County health teams across Kenya face similar challenges: how to finance maternal health systems, strengthen referrals, and ensure facilities are ready to manage emergencies. Kenya has a devolved health system, meaning that counties are responsible for delivering health services, managing facilities, hiring health workers, and allocating budgets. This allows counties to tailor systems and services to local needs, but it also means that solutions often emerge in one county without easily spreading to others facing similar challenges.
The Kenya Quality Ecosystem (KQE) project works with counties to improve maternal and newborn health outcomes by strengthening how resources are allocated, how data is used, and how quality of care is monitored. Bringing counties together to share experiences has become an important part of this work, helping health leaders learn from one another and adapt solutions that have already been tested in similar settings.
In February 2026, health leaders from Mombasa, Kisii, and Makueni counties gathered in Mombasa for the third annual cross-county learning exchange. The meeting brought together County Executive Committee Members, Chief Officers, technical teams, and facility leaders to reflect on progress and share lessons from the past three years.
Ideas into action
Over the course of the project, counties have adopted a number of approaches first introduced by their peers and surfaced in the cross-country exchanges. As a result, cross-county learnings have:
- Strengthened emergency care systems. After learning from Kisii’s experience strengthening blood availability, Mombasa began working toward establishing its own county blood satellite. Kisii strengthened its referral processes by adopting standardized referral forms first introduced in Makueni.
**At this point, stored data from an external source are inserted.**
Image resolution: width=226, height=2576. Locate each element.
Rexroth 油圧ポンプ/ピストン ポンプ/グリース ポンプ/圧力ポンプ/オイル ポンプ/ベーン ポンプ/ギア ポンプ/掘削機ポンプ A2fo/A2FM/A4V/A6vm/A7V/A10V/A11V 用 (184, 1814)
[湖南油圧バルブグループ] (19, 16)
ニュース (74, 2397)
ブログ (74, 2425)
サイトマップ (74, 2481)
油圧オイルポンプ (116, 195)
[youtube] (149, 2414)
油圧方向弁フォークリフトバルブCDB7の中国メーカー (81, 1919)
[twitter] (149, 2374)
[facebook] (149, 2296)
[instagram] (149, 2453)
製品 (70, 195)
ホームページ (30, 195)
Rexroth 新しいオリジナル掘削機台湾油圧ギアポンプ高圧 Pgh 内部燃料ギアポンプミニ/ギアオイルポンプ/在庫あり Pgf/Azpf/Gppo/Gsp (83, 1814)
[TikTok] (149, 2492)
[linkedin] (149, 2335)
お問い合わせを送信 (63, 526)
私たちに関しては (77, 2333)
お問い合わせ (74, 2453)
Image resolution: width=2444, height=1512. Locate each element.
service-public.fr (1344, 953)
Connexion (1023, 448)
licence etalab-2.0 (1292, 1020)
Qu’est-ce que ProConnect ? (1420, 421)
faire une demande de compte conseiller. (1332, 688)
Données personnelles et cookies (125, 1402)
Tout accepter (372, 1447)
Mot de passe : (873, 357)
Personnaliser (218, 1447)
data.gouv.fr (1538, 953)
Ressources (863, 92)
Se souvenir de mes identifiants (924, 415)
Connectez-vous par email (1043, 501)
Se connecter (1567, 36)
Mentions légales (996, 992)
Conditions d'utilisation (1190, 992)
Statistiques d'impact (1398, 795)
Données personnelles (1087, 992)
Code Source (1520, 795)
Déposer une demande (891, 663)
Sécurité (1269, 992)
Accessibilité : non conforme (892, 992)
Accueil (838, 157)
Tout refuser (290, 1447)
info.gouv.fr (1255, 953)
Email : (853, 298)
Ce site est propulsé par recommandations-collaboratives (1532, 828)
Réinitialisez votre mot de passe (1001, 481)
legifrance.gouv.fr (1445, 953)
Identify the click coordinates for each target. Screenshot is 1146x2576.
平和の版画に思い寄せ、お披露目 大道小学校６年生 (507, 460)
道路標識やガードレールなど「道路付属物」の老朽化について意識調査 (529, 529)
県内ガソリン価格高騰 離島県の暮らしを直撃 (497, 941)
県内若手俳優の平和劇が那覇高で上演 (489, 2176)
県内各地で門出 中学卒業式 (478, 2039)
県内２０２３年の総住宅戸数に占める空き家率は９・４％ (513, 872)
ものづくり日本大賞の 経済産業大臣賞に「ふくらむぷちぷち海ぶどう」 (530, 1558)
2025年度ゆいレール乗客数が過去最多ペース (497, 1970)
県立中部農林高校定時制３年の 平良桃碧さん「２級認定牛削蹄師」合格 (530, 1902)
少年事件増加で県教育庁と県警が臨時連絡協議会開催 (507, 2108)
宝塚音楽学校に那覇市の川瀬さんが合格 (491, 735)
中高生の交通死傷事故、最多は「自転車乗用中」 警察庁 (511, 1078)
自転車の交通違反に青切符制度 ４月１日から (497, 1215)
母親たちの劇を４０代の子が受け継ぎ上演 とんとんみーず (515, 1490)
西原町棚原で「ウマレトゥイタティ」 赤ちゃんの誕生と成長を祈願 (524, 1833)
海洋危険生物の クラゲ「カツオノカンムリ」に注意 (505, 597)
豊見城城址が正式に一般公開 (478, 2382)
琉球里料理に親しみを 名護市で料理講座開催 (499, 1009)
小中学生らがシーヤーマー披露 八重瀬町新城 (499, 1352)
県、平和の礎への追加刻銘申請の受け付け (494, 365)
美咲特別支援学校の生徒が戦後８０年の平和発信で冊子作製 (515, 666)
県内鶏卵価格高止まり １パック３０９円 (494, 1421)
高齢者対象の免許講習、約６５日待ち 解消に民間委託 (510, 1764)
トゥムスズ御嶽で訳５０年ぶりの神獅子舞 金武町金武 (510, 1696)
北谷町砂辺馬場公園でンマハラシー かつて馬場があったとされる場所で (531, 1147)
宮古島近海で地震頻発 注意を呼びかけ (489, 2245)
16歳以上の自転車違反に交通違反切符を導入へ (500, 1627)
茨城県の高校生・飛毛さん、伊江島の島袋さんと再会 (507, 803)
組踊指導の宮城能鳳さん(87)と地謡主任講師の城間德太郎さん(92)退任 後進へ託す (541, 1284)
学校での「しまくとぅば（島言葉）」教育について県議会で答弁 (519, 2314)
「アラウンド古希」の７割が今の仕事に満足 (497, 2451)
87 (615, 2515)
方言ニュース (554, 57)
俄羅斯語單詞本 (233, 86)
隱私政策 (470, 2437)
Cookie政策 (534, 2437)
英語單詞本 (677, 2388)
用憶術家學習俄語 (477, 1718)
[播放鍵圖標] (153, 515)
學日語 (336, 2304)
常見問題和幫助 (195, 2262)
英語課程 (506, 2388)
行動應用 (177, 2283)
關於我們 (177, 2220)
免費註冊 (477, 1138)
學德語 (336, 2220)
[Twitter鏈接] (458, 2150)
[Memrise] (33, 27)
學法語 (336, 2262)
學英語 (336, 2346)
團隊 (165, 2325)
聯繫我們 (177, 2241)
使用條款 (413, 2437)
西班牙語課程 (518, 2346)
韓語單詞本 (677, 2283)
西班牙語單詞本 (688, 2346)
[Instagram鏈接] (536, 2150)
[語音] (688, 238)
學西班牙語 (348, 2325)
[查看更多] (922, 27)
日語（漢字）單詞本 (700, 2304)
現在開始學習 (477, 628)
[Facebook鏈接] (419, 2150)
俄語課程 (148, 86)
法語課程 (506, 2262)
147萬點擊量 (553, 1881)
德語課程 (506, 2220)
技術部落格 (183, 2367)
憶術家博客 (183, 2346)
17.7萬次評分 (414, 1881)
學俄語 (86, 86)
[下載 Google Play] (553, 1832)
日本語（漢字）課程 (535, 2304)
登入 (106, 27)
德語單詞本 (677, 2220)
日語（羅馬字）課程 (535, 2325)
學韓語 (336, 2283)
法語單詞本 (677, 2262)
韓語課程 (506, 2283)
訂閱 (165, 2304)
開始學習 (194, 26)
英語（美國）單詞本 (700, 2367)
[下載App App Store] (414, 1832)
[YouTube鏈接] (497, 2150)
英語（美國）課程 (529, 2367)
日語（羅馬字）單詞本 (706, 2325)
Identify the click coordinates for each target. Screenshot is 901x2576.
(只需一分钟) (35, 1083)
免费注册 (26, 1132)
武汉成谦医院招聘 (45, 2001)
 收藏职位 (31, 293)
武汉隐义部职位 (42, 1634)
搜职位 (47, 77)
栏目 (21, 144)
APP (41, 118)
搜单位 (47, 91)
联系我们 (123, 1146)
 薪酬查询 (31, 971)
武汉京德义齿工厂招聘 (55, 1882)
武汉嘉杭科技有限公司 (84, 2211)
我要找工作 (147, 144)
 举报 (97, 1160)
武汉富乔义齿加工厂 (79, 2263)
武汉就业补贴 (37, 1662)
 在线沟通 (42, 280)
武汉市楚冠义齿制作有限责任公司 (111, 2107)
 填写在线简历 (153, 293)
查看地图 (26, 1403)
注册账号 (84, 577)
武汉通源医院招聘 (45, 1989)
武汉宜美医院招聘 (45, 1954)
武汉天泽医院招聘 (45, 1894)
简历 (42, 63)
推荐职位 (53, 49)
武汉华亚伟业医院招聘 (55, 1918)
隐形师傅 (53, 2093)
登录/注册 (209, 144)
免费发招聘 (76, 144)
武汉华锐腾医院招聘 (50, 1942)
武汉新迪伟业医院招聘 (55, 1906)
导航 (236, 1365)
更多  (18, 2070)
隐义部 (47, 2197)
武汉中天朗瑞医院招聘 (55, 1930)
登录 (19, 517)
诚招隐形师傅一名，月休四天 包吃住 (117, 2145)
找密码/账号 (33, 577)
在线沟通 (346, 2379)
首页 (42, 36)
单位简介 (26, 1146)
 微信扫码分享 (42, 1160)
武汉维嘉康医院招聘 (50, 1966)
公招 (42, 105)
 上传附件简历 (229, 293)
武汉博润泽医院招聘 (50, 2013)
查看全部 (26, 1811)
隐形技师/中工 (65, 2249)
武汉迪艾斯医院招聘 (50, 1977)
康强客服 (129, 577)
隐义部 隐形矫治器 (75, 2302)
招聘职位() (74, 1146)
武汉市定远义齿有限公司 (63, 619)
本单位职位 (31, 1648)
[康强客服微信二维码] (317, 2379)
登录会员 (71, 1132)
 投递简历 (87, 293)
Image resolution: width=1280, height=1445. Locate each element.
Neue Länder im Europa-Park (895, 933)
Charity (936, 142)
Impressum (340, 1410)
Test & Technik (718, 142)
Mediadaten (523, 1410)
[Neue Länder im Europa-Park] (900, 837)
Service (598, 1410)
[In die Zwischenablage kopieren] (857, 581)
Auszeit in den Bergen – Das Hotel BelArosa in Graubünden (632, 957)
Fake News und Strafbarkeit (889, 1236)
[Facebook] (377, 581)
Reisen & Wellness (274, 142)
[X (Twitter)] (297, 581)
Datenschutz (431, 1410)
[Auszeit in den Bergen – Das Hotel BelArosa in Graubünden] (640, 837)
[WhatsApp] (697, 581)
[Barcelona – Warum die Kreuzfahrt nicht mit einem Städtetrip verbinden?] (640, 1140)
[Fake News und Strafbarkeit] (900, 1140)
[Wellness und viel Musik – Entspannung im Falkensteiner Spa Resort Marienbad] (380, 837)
- Implemented clinical interventions. Mombasa introduced newborn monitoring equipment at a major county hospital after learning from Kisii’s approach to strengthening newborn care. The county also adopted Proximie, a tele-mentorship platform that allows surgeons to receive real-time support in the operating room, following a demonstration by Makueni. Makueni adopted the use of Non-Pneumatic Anti-Shock Garments (NASGs), a lifesaving intervention for postpartum hemorrhage, after seeing how other counties had implemented them. Heat-stable carbetocin, a medication used to prevent postpartum hemorrhage, was first introduced in Makueni and has since been rolled out in both Kisii and Mombasa.
- Informed health financing. Discussions during the exchanges have helped counties strengthen how they track and manage resources for maternal and newborn health. In Makueni, county leaders introduced routine monitoring of Social Health Authority (SHA) reimbursements, including tracking the percentage of facilities receiving payments each month. The county has also begun automating parts of the facility budgeting process, improving visibility into how funds flow through the system and helping ensure resources reach priority services.
- Reinforced the role of data in improving care. Both Kisii and Makueni strengthened their maternal and perinatal death surveillance and response (MPDSR) processes after learning from Mombasa’s approach to regular review meetings.

The exchanges have shown how valuable it can be for counties to learn directly from one another. Many of the approaches shared during the convenings are now being adapted within county health systems. We look forward to continuing to strengthen systems as the Kenya Quality Ecosystem project expands to include Murang’a, Nakuru, and Kakamega counties.